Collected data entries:
[Start of section]
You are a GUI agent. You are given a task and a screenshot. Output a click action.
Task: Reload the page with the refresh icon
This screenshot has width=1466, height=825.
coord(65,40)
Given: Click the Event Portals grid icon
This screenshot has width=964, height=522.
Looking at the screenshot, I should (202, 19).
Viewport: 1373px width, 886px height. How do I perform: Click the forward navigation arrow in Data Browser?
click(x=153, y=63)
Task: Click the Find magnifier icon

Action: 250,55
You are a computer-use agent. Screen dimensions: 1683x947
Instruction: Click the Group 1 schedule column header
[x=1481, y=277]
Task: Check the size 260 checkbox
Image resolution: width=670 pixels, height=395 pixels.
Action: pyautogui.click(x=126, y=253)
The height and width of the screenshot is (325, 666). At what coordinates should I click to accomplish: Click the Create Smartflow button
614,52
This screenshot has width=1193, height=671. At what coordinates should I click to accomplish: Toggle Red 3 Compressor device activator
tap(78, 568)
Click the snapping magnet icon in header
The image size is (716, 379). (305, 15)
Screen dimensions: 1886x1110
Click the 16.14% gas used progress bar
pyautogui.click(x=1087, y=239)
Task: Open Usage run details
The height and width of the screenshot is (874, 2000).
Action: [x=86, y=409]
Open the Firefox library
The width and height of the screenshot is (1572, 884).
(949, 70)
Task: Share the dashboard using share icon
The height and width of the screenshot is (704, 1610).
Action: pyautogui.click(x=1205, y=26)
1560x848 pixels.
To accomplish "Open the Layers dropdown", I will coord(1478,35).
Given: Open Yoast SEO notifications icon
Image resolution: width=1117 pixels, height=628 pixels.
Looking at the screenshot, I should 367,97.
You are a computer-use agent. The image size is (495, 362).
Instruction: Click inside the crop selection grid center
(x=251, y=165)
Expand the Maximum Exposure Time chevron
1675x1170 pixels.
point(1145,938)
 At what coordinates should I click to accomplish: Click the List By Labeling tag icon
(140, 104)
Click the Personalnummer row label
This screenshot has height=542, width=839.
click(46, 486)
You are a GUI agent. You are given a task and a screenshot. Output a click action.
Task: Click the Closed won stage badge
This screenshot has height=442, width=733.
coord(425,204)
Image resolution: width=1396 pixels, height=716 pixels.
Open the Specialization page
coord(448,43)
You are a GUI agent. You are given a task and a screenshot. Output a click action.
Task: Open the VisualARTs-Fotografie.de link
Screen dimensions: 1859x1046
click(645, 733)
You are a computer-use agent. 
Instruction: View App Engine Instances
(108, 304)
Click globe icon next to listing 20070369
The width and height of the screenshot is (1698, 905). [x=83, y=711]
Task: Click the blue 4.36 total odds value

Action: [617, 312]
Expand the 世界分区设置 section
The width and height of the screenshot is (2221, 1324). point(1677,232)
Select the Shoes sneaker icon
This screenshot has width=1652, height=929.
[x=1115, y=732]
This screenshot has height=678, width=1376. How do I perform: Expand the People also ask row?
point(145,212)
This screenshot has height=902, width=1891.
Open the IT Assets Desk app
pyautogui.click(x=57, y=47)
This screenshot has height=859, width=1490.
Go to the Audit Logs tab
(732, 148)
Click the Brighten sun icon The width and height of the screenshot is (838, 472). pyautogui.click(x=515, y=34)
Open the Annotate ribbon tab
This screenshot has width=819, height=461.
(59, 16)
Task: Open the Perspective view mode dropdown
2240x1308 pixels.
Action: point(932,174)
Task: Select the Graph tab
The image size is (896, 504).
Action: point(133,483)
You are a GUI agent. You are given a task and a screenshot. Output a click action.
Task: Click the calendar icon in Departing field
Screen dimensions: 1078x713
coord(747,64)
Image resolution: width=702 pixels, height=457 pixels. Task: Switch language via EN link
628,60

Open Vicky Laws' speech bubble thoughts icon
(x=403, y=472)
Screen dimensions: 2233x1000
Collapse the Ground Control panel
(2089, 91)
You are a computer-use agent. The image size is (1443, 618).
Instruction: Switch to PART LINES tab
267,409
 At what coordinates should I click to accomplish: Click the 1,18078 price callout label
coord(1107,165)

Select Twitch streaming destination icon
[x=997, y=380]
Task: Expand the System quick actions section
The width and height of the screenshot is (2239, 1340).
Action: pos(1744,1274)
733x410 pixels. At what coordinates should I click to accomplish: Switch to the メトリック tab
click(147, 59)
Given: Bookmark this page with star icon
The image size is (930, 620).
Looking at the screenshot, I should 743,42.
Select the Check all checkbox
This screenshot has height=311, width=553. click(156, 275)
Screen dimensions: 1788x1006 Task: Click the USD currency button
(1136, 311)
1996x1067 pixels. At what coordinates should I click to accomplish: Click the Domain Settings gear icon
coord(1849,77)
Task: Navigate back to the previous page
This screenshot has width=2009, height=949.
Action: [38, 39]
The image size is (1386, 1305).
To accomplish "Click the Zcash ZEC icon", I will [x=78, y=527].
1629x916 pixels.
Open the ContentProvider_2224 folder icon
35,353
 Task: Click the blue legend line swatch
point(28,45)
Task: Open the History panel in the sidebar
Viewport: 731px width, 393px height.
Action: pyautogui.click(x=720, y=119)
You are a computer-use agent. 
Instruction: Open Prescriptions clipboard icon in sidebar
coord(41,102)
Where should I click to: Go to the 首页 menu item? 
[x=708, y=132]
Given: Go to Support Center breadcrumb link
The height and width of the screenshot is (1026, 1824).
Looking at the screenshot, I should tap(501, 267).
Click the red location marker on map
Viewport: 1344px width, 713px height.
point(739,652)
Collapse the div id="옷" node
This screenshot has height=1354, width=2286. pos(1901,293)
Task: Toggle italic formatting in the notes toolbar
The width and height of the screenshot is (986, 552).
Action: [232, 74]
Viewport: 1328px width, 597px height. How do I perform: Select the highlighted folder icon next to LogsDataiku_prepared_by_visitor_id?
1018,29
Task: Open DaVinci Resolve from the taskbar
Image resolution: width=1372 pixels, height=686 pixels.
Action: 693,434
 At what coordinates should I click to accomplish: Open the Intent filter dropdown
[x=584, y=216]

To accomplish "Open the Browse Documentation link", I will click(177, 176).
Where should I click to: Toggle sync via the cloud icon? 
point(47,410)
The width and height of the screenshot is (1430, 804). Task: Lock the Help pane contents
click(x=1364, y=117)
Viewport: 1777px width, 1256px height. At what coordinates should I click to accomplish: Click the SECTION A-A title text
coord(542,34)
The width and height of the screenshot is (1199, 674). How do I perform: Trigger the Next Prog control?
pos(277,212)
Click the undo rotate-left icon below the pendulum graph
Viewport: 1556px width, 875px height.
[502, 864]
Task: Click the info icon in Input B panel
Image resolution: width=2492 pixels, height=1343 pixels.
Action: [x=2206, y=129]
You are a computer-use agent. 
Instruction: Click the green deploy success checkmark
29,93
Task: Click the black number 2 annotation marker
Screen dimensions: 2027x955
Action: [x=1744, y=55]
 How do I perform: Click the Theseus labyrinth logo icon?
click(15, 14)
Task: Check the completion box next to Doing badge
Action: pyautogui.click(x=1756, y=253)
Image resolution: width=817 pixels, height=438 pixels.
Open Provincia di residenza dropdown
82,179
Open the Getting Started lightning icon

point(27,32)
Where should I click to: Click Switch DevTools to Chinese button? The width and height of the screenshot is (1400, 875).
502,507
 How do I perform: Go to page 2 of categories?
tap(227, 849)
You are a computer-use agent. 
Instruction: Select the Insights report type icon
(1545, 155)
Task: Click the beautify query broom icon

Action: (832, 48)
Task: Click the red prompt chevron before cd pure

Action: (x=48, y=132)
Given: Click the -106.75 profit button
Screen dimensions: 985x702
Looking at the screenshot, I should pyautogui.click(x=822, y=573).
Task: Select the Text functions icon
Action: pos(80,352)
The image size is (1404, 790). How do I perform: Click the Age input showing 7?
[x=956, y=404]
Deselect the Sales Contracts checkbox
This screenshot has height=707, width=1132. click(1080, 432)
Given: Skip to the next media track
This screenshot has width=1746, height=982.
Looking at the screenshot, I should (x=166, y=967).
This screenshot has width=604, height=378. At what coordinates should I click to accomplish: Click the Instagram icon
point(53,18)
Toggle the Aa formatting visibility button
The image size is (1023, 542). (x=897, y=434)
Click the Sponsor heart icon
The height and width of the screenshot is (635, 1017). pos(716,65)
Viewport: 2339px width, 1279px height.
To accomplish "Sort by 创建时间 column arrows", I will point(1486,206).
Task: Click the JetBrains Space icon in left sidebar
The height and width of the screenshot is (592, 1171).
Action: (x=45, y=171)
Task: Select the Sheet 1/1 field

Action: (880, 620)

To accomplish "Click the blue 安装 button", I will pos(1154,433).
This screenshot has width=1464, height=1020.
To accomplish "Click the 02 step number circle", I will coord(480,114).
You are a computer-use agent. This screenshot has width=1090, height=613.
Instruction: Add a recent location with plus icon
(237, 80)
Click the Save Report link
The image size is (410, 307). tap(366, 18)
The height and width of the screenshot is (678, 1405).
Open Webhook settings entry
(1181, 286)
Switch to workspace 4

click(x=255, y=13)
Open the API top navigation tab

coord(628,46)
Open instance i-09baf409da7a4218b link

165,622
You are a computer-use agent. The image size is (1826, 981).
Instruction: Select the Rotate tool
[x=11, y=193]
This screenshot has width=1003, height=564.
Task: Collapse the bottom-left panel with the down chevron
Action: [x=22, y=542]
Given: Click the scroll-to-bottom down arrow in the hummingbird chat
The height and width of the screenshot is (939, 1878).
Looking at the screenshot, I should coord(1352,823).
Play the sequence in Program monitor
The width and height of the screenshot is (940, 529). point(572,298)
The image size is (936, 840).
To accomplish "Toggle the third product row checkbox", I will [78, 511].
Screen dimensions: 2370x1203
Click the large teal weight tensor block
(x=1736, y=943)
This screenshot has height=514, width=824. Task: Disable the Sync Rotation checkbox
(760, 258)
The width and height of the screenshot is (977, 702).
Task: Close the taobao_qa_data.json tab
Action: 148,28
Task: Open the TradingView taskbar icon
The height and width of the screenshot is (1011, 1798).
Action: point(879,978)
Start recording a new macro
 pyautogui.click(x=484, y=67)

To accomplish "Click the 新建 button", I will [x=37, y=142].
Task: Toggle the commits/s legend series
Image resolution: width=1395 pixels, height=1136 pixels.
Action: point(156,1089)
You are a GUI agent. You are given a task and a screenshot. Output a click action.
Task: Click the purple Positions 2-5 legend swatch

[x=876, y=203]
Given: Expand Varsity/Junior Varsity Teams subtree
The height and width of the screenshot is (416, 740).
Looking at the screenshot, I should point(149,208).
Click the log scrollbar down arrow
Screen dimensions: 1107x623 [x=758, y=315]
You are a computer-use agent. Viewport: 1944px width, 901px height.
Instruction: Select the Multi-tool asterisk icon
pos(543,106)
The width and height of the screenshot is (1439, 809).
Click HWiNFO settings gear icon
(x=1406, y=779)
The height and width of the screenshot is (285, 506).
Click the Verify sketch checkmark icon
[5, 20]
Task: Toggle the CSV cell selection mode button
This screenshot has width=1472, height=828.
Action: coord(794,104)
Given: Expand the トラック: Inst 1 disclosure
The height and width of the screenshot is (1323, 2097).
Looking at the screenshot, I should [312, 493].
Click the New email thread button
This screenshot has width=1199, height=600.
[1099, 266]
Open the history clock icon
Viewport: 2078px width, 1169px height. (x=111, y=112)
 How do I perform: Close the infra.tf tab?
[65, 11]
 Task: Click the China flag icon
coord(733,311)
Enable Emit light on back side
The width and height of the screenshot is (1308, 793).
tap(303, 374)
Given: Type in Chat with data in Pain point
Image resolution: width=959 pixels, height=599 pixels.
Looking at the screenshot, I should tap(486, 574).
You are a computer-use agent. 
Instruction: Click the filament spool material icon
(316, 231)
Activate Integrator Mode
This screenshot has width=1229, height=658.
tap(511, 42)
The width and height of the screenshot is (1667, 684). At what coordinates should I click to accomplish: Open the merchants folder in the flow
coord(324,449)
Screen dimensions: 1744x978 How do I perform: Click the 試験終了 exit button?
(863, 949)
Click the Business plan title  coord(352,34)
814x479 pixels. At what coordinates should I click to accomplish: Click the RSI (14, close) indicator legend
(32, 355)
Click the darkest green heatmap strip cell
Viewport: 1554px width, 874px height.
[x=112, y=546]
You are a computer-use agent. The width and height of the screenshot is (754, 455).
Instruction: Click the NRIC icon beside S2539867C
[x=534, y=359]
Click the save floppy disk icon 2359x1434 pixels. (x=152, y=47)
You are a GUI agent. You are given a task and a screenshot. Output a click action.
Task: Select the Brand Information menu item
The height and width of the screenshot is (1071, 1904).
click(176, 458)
[End of section]
- [Exercise description] Wherever a line in the data above holds "back", copy that line.

- [Output]
Task: Navigate back to the previous page
Enable Emit light on back side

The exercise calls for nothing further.